運(yùn)行前請聯(lián)系微信bcdata獲取token,內(nèi)置的token為演示用,單車位置是真實(shí)的,ID是隨機(jī)的。

運(yùn)行:

pip3 install -r requirements.txt
python3 crawler.py

這里的代碼并不是最新的,請到https://github.com/derekhe/bike-crawler獲取最新代碼

import datetime
import json
import os
import os.path
import sqlite3
import threading
import time
from concurrent.futures import ThreadPoolExecutor

import numpy as np
import pandas as pd
import requests


class Crawler:
    def __init__(self):
        self.start_time = datetime.datetime.now()
        self.csv_path = "./db/" + datetime.datetime.now().strftime("%Y%m%d")
        os.makedirs(self.csv_path, exist_ok=True)
        self.csv_name = self.csv_path + "/" + datetime.datetime.now().strftime("%Y%m%d-%H%M%S")
        self.db_name = "./temp.db"
        self.lock = threading.Lock()
        self.total = 0
        self.done = 0
        self.bikes_count = 0

    def get_nearby_bikes(self, args):
        try:
            url = "http://www.dancheditu.com:3000/bikes?lat=%s&lng=%s&cityid=%s&token=%s" % (args[0], args[1], args[2], args[3])

            headers = {
                'charset': "utf-8",
                'platform': "4",
                'content-type': "application/x-www-form-urlencoded",
                'user-agent': "MicroMessenger/6.5.4.1000 NetType/WIFI Language/zh_CN",
                'host': "mwx.mobike.com",
                'connection': "Keep-Alive",
                'accept-encoding': "gzip",
                'cache-control': "no-cache"
            }

            self.request(headers, args, url)
        except Exception as ex:
            print(ex)

    def request(self, headers, args, url):
        response = requests.request(
            "GET", url, headers=headers,
            timeout=30, verify=False
        )

        with self.lock:
            with sqlite3.connect(self.db_name) as c:
                try:
                    decoded = json.loads(response.text)['msg']
                    self.done += 1
                    for x in decoded:
                        self.bikes_count += 1
                        if x['brand'] == 'ofo':
                            c.execute("INSERT OR IGNORE INTO ofo VALUES (%d,'%s',%f,%f)" % (
                                int(time.time()) * 1000, x['id'], x['lat'], x['lng']))
                        else:
                            c.execute("INSERT OR IGNORE INTO mobike VALUES (%d,'%s',%f,%f)" % (
                                int(time.time()) * 1000, x['id'], x['lat'], x['lng']))

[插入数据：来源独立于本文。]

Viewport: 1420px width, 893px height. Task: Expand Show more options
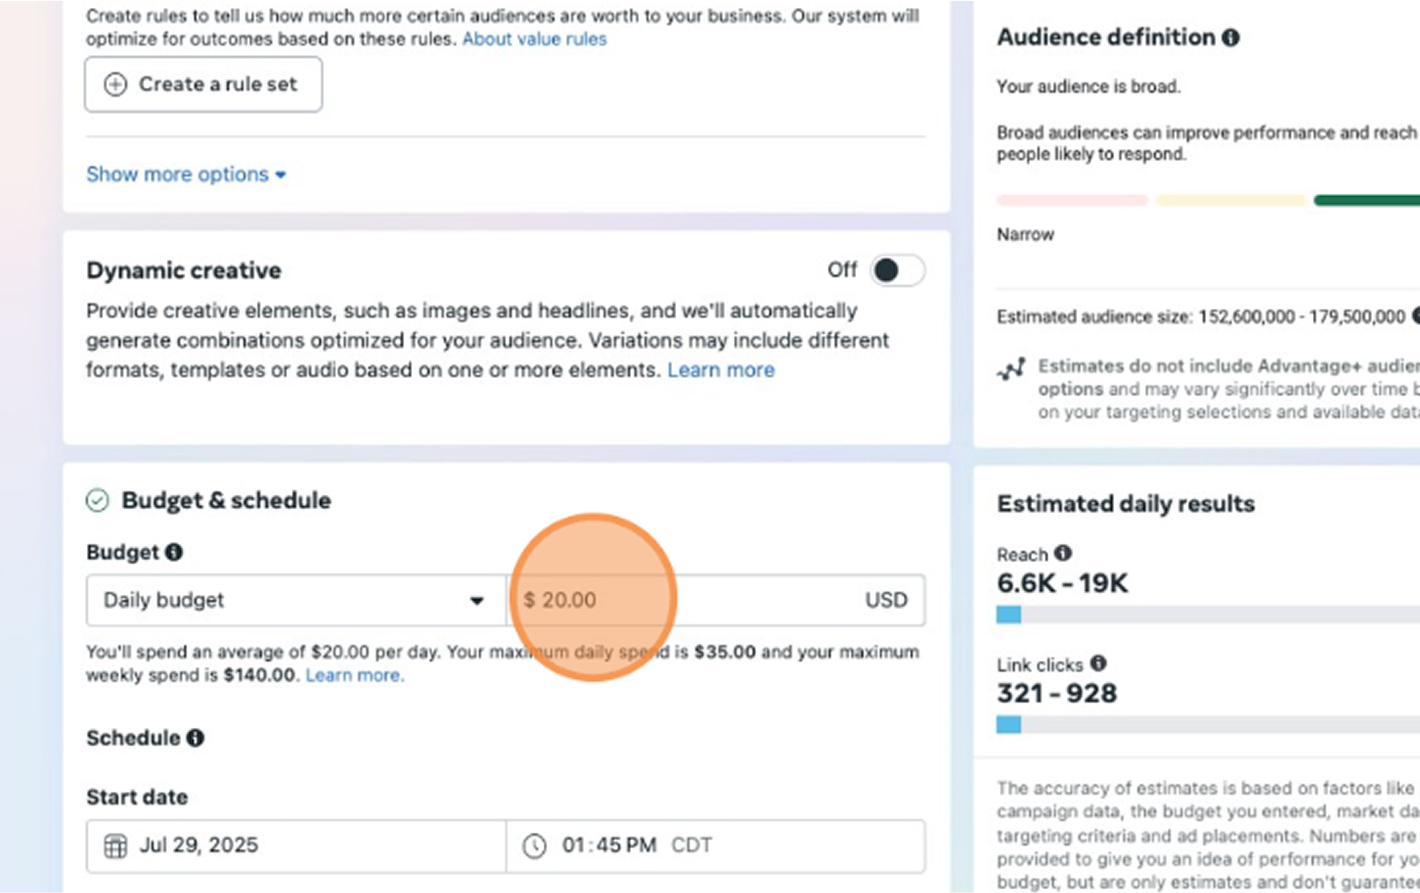(x=186, y=174)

                    timespent = datetime.datetime.now() - self.start_time
                    percent = self.done / self.total
                    total = timespent / percent
                    print("位置 %s, 單車數(shù)量 %s, 進(jìn)度 %0.2f%%, 速度 %0.2f個(gè)/分鐘, 總時(shí)間 %s, 剩余時(shí)間 %s" % (
                        args, self.bikes_count, percent * 100, self.done / timespent.total_seconds() * 60, total, total - timespent))
                except Exception as ex:
                    print(ex)

    def start(self, config):
        if os.path.isfile(self.db_name):
            os.remove(self.db_name)

        try:
            with sqlite3.connect(self.db_name) as c:
                c.execute(self.generate_create_table_sql('ofo'))
                c.execute(self.generate_create_table_sql('mobike'))
        except Exception as ex:
            print(ex)
            pass

        executor = ThreadPoolExecutor(max_workers=config['workers'])
        print("Start")

        self.total = 0
        lat_range = np.arange(config['top_lat'], config['bottom_lat'], -config['offset'])
        for lat in lat_range:
            lng_range = np.arange(config['left_lng'], config['right_lng'], config['offset'])
            for lon in lng_range:
                self.total += 1
                executor.submit(self.get_nearby_bikes, (lat, lon, config['cityid'], config['token']))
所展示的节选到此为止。